11. The bus interface of claim 10, wherein the first and second numbers are selectable via programmable control register.

12. The bus interface of claim 10, wherein the receive logic is configured to maintain the history of checksum comparisons as bit values in a shift register.

13. The bus interface of claim 12, wherein the receive logic comprises logic circuitry configured to generate the first and second signals based on bit values in the shift register.

14. The bus interface of claim 13, wherein the logic circuitry comprises:

a first AND gate to generate the first signal based on N bit values of the shift register; and

a second NOR gate to generate the second signal based on P bit values of the shift register.

15. A system, comprising:

a bus having a plurality of parallel bit lines;

a first processing device;

a second processing device coupled with the first processing device via the bus; and

a self-training bus interface on each of the first and second processing devices, the bus interface in each device configured to automatically initiate transmit link training wherein synchronization packets are transmitted to the other device, based on a history of checksum errors for packets received from the other device.

16. The system of claim 15, wherein the bus interface on each device is configured to record a history of checksum errors for a number of consecutively received incoming packets from the other device.

17. The system of claim 16, wherein the bus interface on each device is configured to record the history of checksum errors as bit values in a shift register.

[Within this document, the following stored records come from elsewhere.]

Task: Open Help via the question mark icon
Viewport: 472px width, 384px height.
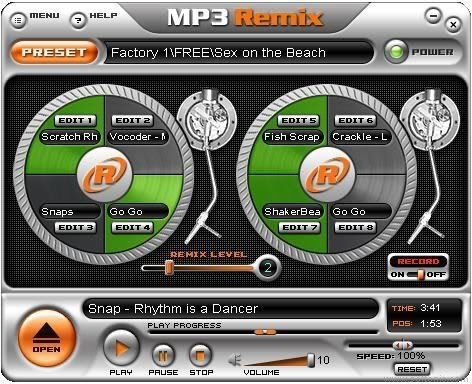Action: click(78, 21)
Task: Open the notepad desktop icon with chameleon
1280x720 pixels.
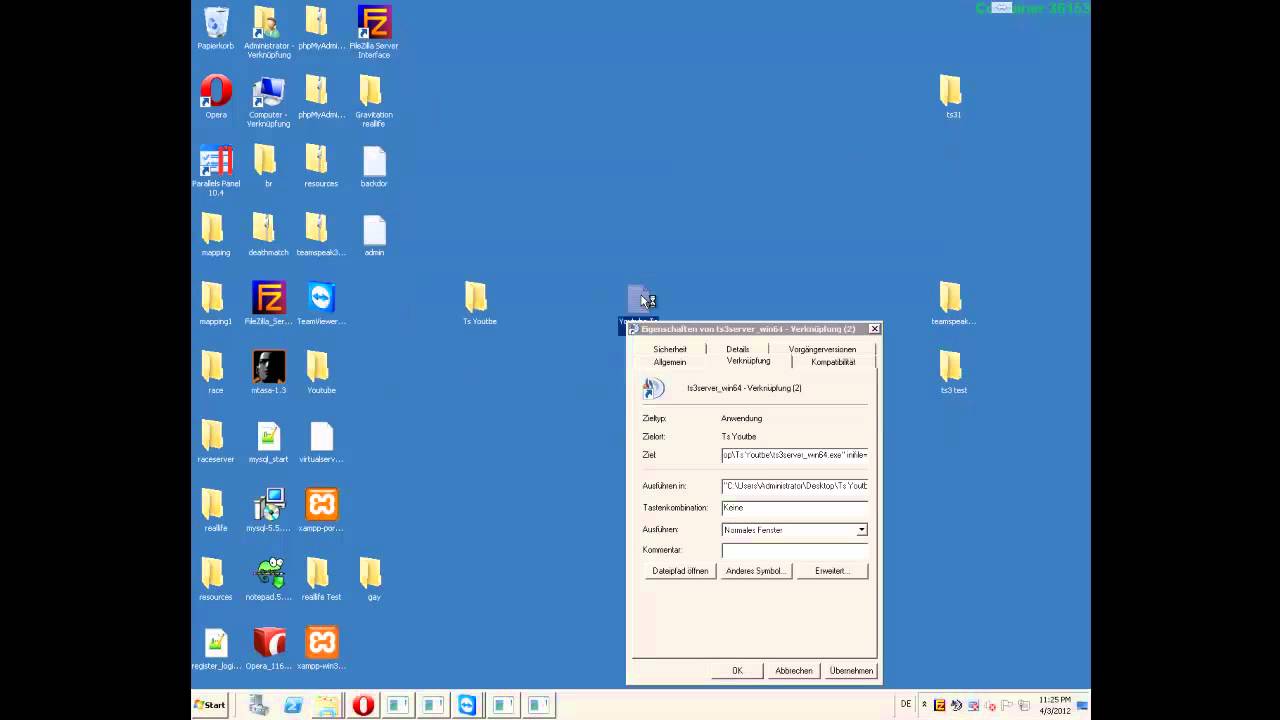Action: click(x=268, y=574)
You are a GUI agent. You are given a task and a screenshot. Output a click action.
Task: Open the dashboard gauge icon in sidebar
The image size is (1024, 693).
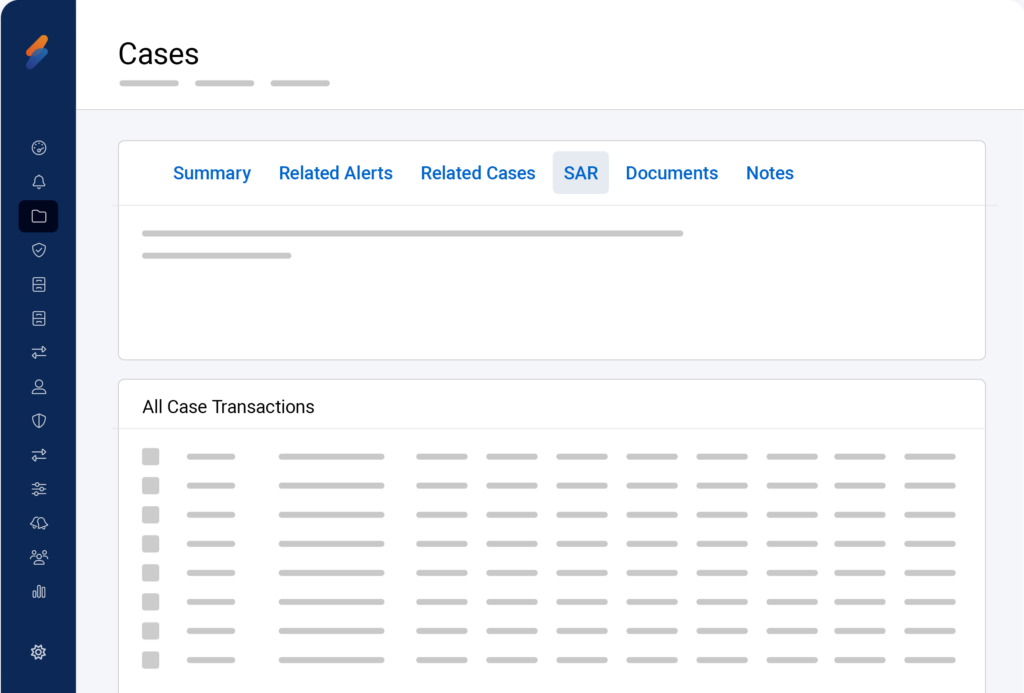click(39, 148)
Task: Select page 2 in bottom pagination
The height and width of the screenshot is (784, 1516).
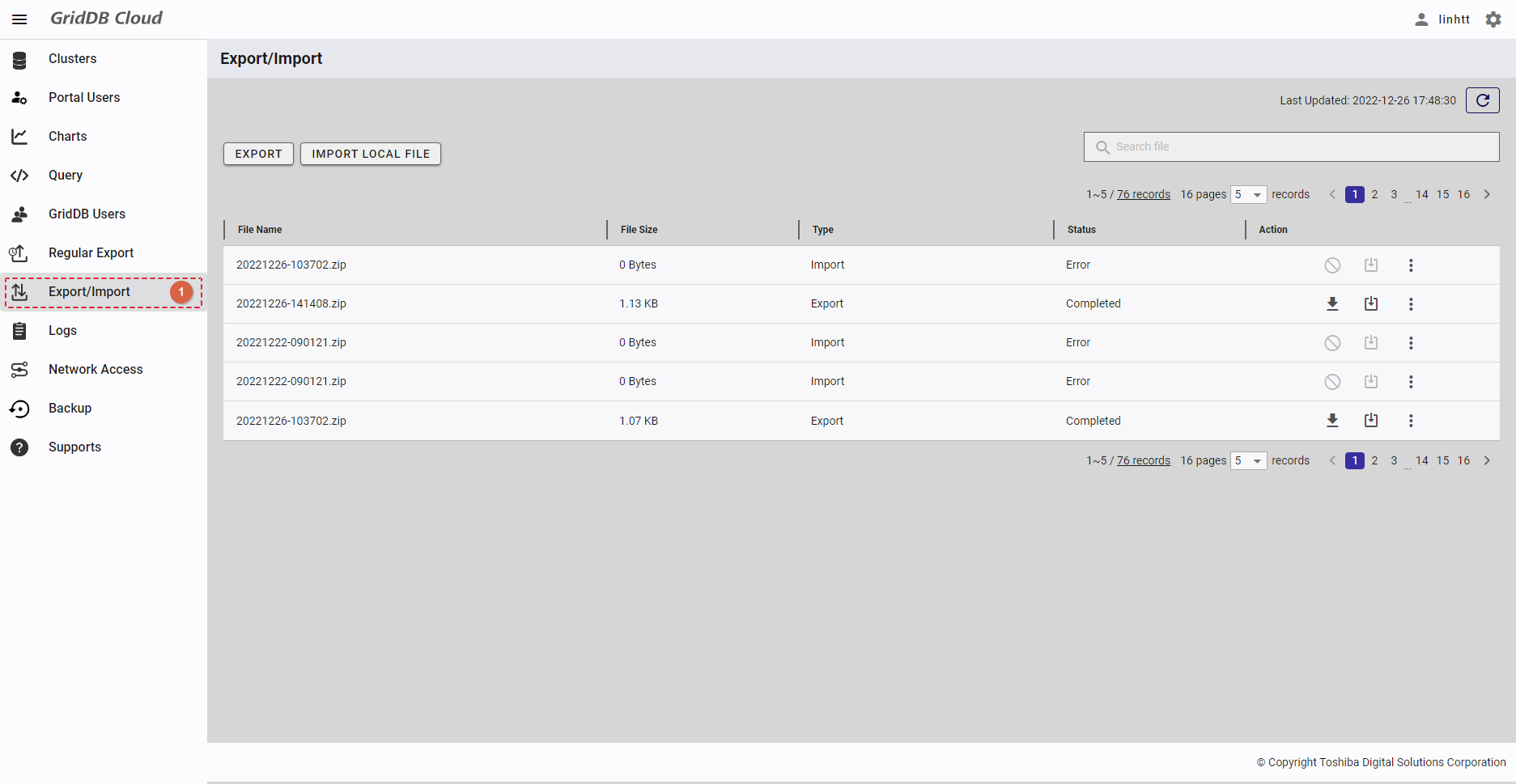Action: [x=1374, y=460]
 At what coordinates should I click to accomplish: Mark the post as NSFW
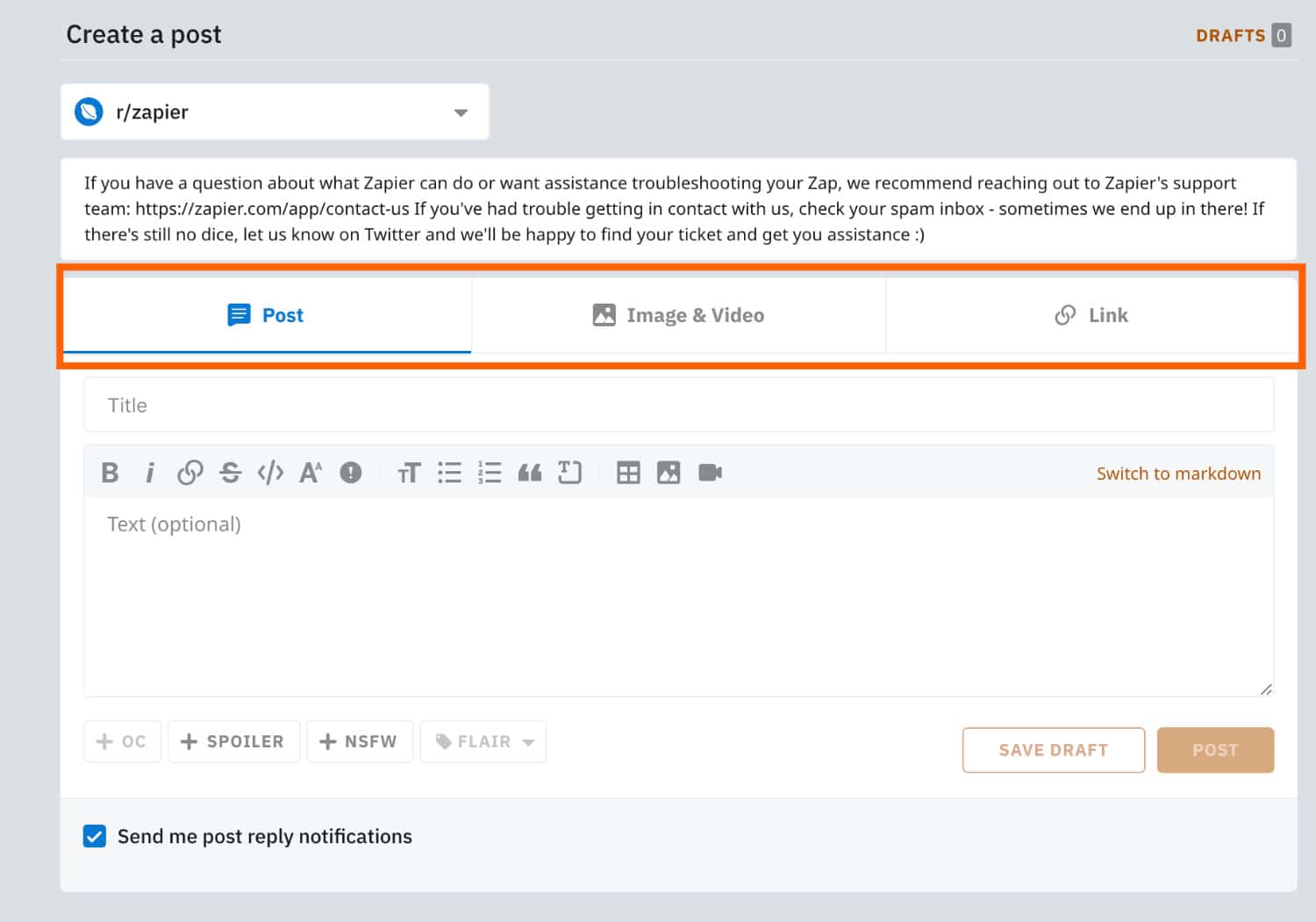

18. The system of claim 16, wherein logic on the bus interface of at least one of the devices is configured to:

assert a first signal if N consecutive packets are received with good checksums; and

assert a second signal if P consecutive packets are received with bad checksums;

wherein assertion of the first signal allows the acceptance of packets and assertion of the second signal initiates link retraining.

19. The system of claim 18, wherein the values for N and P on at least one of the devices are programmable via a control register.

20. The system of claim 15, wherein the first processing device is a central processing unit (CPU) and the second processing device is a graphics processing unit (GPU).